Off the Kuff Rotating Header Image

Adding to the team in Texas

Shot:

Chaser.

Joe Biden’s campaign is expanding its staff in Texas, bringing on 13 more people as the state continues to look competitive with just over seven weeks to go before the November election.

The Democratic nominee’s latest hires, shared first with The Texas Tribune, include several experienced Democratic operatives from the state. They include Dallas Jones, a Houston political consultant who will serve as Biden’s Texas political director, and Jackie Uresti and Jerry Phillips, who will each serve as political advisers to the campaign in Texas. Uresti was Hillary Clinton’s 2016 state director, while Phillips brings deep experience around Texas House politics and previously was executive director of the House Democratic Campaign Committee.

Biden’s campaign has also named Bethanie Olivan as digital organizing director and Terry Bermea as organizing director. Olivan recently held similar roles for the state party and Julián Castro’s presidential campaign, while Bermea is the former organizing director for Battleground Texas and was deputy state director for Michael Bloomberg’s White House bid earlier this year.

The campaign also said David Gins will serve as state operations director. Gins is a former U.S. Senate staffer who has since worked for the LGBTQ Victory Fund and the data science company Civis Analytics.

The campaign announced that Victoria Godinez, a former staffer to state Rep. Diego Bernal of San Antonio, is being hired as communications associate.

Rounding out the hires are six deputy coalitions directors, most with varying levels of Texas political experience: Deidre Rasheed, Karim Farishta, Dominique Calhoun, Teri Ervin, Lola Wilson and Joseph Ramirez.

That’s 19 paid staffers, and while I don’t know offhand how much Team Biden is spending in Texas, I do know that there’s plenty of national money coming in for Congress and the Lege. There’s a lot more happening here now than we’re used to seeing.

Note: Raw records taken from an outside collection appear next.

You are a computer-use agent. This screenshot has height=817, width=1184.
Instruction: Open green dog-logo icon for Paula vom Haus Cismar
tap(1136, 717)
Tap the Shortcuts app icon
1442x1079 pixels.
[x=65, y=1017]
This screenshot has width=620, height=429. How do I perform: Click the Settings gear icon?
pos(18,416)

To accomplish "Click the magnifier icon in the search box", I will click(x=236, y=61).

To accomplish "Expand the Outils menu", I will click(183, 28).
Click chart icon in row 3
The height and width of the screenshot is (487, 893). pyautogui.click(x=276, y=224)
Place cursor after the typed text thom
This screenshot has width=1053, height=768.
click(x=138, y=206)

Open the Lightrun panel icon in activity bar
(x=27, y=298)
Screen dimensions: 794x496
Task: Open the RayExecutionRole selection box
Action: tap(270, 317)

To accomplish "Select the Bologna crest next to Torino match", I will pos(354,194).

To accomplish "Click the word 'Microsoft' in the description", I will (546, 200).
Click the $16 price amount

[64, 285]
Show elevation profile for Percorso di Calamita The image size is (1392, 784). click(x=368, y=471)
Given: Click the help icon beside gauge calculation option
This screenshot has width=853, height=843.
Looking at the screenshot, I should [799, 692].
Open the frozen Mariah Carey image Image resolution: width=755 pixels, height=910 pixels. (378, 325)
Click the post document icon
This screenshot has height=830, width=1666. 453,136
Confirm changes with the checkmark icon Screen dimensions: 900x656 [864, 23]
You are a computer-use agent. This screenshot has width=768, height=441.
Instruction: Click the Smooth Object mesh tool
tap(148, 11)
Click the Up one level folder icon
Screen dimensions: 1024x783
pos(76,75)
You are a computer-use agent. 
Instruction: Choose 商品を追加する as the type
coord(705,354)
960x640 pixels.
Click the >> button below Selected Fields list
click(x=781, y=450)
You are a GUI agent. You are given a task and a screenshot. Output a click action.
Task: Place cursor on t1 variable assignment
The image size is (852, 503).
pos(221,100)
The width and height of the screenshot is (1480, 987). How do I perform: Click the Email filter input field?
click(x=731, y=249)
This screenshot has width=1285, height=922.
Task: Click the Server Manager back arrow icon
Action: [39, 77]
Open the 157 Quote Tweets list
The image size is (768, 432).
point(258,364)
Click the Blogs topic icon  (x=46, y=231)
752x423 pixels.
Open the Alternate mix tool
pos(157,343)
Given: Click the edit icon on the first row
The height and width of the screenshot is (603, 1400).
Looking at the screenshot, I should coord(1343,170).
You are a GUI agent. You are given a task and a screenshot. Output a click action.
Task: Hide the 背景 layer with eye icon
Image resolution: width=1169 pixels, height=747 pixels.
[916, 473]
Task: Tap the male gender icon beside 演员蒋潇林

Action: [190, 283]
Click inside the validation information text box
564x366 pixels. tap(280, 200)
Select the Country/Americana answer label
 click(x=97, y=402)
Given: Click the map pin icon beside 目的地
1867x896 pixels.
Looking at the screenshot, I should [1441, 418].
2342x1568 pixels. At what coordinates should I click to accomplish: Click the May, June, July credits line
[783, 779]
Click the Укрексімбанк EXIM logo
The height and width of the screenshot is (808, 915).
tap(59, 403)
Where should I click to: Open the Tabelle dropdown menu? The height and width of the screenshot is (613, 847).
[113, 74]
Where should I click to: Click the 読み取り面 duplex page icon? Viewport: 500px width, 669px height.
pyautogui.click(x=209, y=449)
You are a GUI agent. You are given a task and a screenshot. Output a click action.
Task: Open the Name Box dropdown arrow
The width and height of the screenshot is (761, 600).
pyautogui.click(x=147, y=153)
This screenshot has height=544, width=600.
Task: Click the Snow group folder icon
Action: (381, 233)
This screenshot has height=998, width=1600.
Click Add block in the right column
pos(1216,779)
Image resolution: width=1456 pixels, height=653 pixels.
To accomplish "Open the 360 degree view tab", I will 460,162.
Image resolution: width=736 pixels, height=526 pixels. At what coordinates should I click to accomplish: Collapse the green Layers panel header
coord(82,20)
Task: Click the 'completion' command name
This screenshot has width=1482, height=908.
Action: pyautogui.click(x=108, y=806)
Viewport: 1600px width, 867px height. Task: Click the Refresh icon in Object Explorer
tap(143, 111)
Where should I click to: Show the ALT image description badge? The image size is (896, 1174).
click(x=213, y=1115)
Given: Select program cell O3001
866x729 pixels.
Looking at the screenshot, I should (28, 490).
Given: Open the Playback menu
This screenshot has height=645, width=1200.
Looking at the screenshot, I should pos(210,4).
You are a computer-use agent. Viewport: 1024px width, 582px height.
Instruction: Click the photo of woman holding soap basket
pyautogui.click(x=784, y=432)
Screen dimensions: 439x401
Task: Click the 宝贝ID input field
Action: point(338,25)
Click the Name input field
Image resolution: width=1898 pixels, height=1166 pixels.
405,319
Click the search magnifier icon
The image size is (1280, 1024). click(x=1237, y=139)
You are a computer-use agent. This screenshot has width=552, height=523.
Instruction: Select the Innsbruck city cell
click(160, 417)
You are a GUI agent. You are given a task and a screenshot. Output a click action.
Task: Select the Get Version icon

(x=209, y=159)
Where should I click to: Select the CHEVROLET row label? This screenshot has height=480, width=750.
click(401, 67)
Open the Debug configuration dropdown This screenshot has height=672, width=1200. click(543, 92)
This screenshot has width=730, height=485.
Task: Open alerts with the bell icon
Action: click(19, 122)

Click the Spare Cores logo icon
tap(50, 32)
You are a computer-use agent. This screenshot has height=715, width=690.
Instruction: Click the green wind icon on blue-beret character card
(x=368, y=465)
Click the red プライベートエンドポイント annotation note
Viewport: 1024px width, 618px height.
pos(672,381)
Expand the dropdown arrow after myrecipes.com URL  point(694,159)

For what it’s worth, Trump has a 1.1 point polling lead in Texas, according to FiveThirtyEight. That site projects Trump to carry the state by 3.6 points. The Economist projects a 3.2 point win for Trump. In 2018, FiveThirtyEight projected a 4.9 point win for Ted Cruz (in their Classic model; two other models had him up 5.2 and 5.3 instead). That overshot the mark by about two and a half points, as Cruz actually won by a 2.56 point margin. To be fair, they nailed it in 2016, predicting an 8.5 point margin. The point is, it’s close. Closer than any time in recent memory. May as well play it that way.

Related Posts:

4 Comments

  1. blank says:

    For that matter, earlier this week, there was another close poll in CD-3, Cook moved CD-32 to “Likely Dem”, and the NRCC canceled $2 million in ad spending in Houston. That third one could be for different and complex reasons, but the first two are definitely good signs for Democrats.

  2. asmith says:

    I think TX will be a one or two point race either way. That’s why Allen West is going to every exurban megachurch to tell his base they need 80-85% of the vote in rural counties to offset the cities and suburbs. I didn’t think CD32 or CD7 were in play but the millionaire donors in North Dallas and Westside Houston have been working the refs at NRCC to play in these districts. Wouldn’t be surprised this time next month if CD22, CD23, and CD24 get triaged to save Roy, Crenshaw, McCaul, and possibly Ron Wright.

  3. Flypusher says:

    If TX is really that close in the Presidential race (and I hope it is), I expect the see a lot of those seats flipping.

  4. brad says:

    Wow!…19 paid staff in a state of 29 million residents!

    Surely that 1 staffer to 1.5 million residents will tip the race to Biden…yawn.